Woman Accuses Lawmaker Of Rape After Watching Kavanaugh Hearing

A woman from Seattle was watching the Senate Judiciary Committee's hearing on sexual assault charges against Supreme Court nominee Brett Kavanaugh and decided that she had been silent long enough about being raped 11 years ago. 35-year-old Candace Faber made the allegation on Twitter asking: "Is anyone else just fed up and ready to name names? Because I am!"

Before naming her alleged rapist, Faber explained why she waited for 11 years to publically come forward with her claim.

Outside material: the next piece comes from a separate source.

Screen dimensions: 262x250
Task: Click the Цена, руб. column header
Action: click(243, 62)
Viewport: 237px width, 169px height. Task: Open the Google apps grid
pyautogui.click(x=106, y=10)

If it’s bad that Blasey Ford waited to raise this until Kavanaugh got to the highest levels of government, then maybe the rest of us shouldn’t sit on our secrets just crossing our fingers that they won’t come into more power.

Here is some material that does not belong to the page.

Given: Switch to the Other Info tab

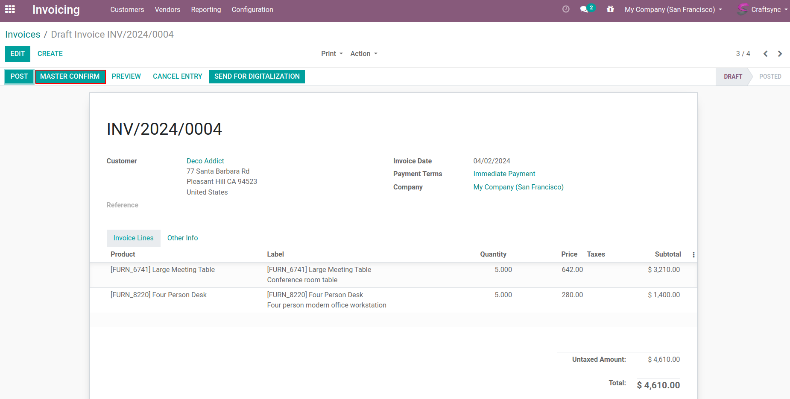Looking at the screenshot, I should tap(182, 238).
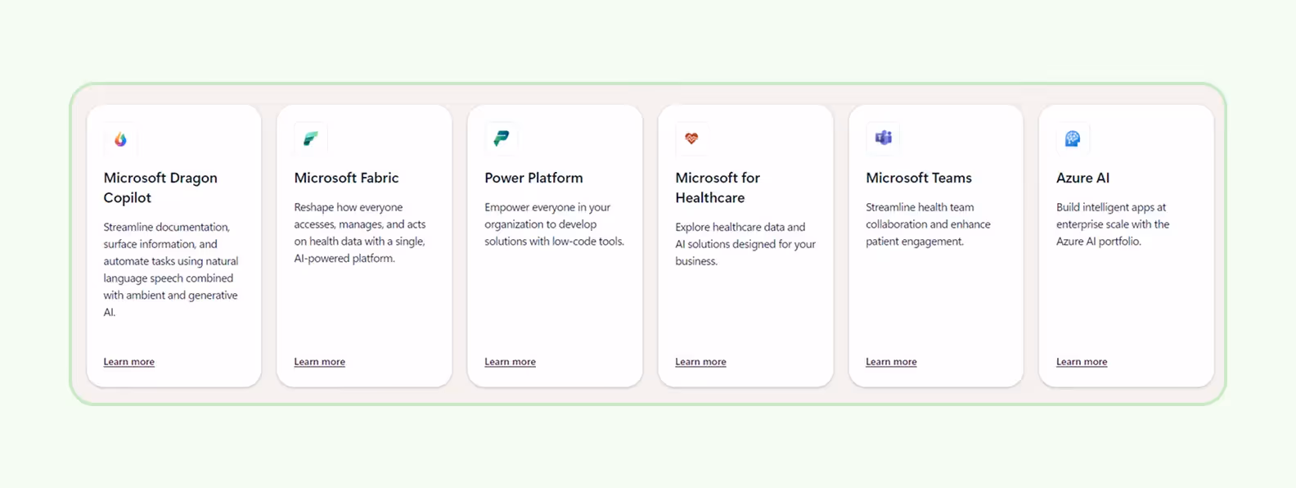The image size is (1296, 488).
Task: Click Learn more on the Power Platform card
Action: click(510, 361)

Faber then accused Washington state Republican Senator Joe Fain of raping her on the night that she graduated from Georgetown University.

So okay, let’s do it.  @senatorfain, you raped me the night I graduated from Georgetown in 2007. Then you had the audacity to ask me to support your campaign. I’ve been terrified of running into you since moving home and seeing your name everywhere.  I’m done being silent.

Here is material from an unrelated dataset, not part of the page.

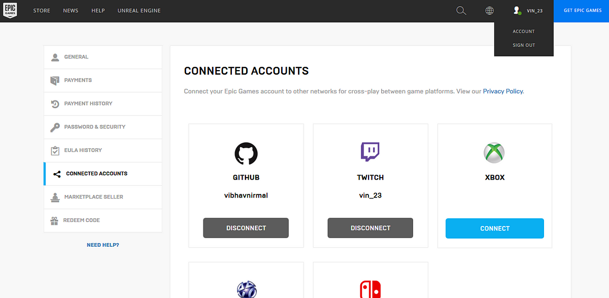Click the GitHub logo icon
Screen dimensions: 609x298
(246, 153)
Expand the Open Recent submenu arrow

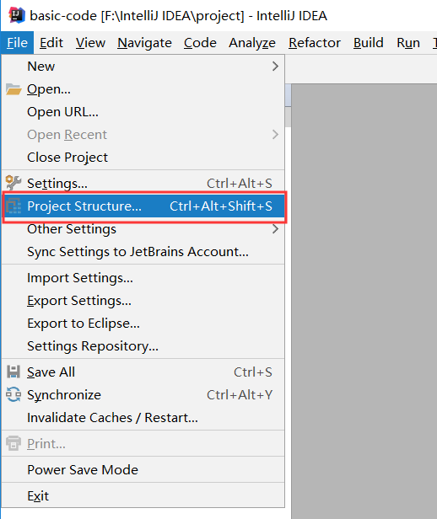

Faber had documented her claims in a blog post in June but did not name Fain in the account, according to the Seattle Times.

In that earlier account, Faber described how she and the man met “at the Capitol” and spent a night out drinking and kissing. She wrote that she helped the drunken man return to his hotel room. In the room, she wrote, he pulled down her dress “so hard the straps tore.”

She pushed him away and said “stop, stop, stop” before eventually relenting, when he raped her, she wrote. She later asked him for a kiss goodbye, she wrote, and wondered whether she should go to the hospital.

Fain denied the allegations in a text message to the newspaper.

“I absolutely deny what Ms. Faber is accusing me of,” Fain said. “Any allegation of this serious nature deserves to be heard and investigated for all parties involved. I invite and will cooperate with any inquiry. I ask everyone to show respect to Ms. Faber and to the process.”